The central issue in this appeal is whether the Gans are foreclosed as a matter

of law from tacking Ms. Harleston’s period of adverse possession onto their own.

We conclude that, under controlling precedent, the Gans may tack Ms. Harleston’s

period of adverse possession onto their own if they can prove at trial by clear and

convincing evidence that Ms. Harleston intended to grant them possession of the

disputed driveway. 6

A.

Almost one hundred years ago, the Court of Appeals for the District of

Columbia approved the tacking of periods of adverse possession in circumstances

very similar to those of the present case. Brumbaugh v. Gompers, 269 F. 472 (1920).
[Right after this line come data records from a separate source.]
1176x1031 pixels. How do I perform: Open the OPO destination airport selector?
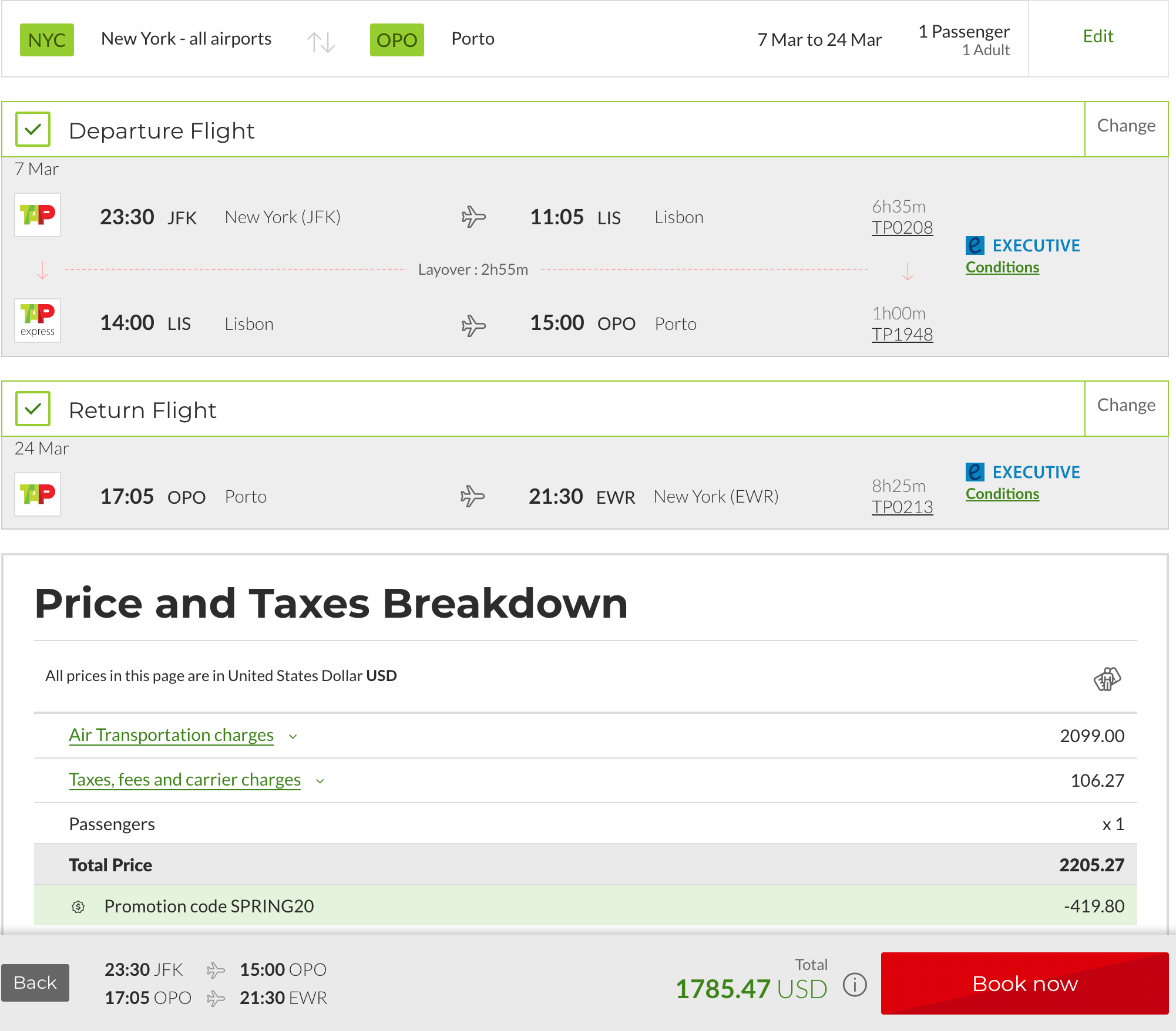[397, 40]
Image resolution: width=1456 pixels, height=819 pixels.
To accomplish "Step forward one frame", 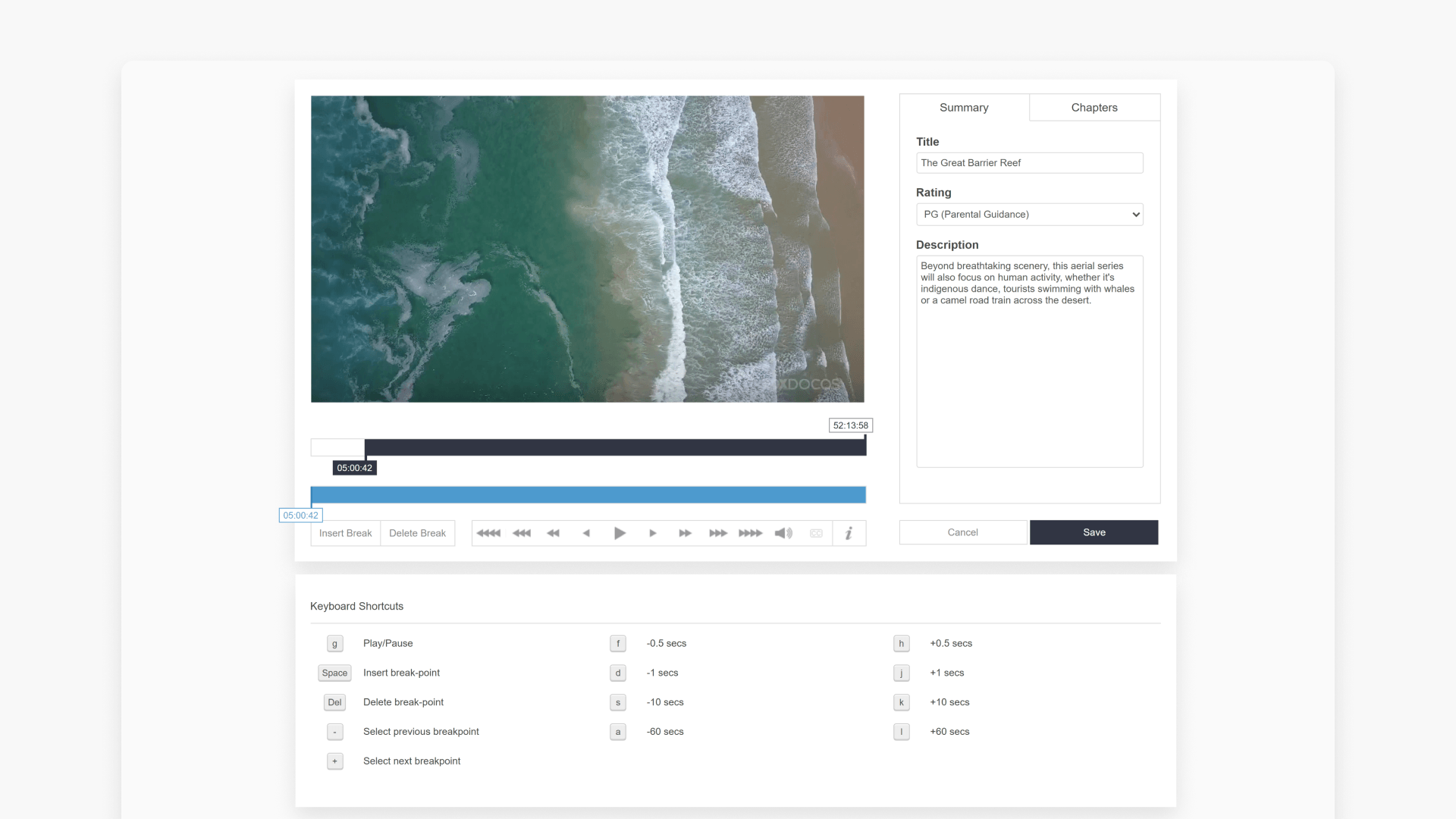I will coord(652,533).
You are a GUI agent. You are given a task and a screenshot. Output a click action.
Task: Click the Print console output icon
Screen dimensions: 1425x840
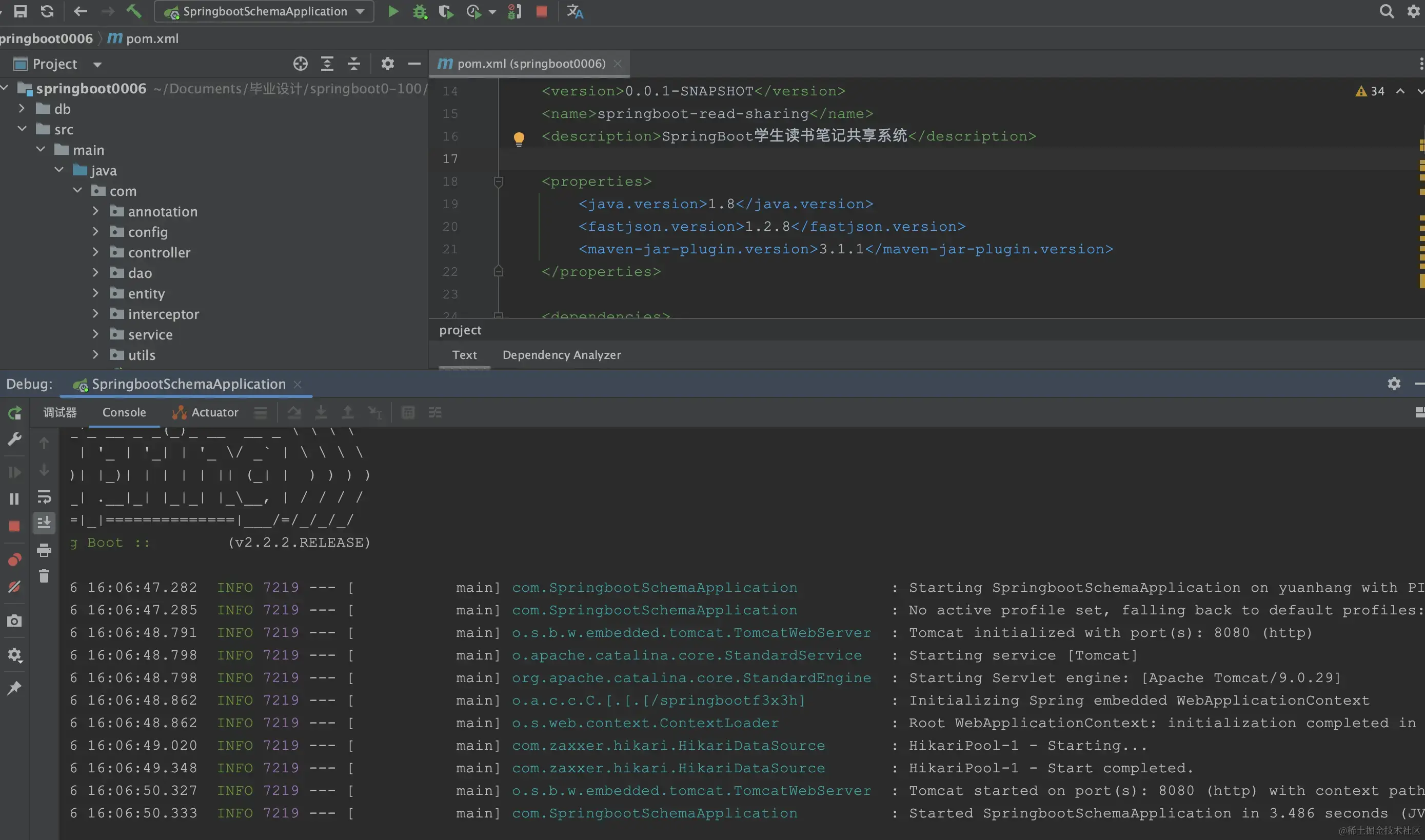tap(44, 550)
Brumbaugh involved a dispute that arose in 1915 about the ownership of a strip of

land. Id. at 473. Under the applicable deeds, the defendants held fee title to the strip

of land. Id. The plaintiff had bought an adjacent property in 1906 and was in actual

possession of the disputed strip thereafter. Id. That period of possession, however,

was not sufficient to meet the then-applicable thirty-year period required to establish

adverse possession. Id. The prior owners who sold the adjacent property to the

plaintiff, however, had been in actual possession of the disputed strip of land back

to at least 1883. Id. In response to the suggestion that the two periods of possession

could not be tacked, the court explicitly held to the contrary. Id. (“Some suggestion

is made that there has been no tacking of possession, within the meaning of the law.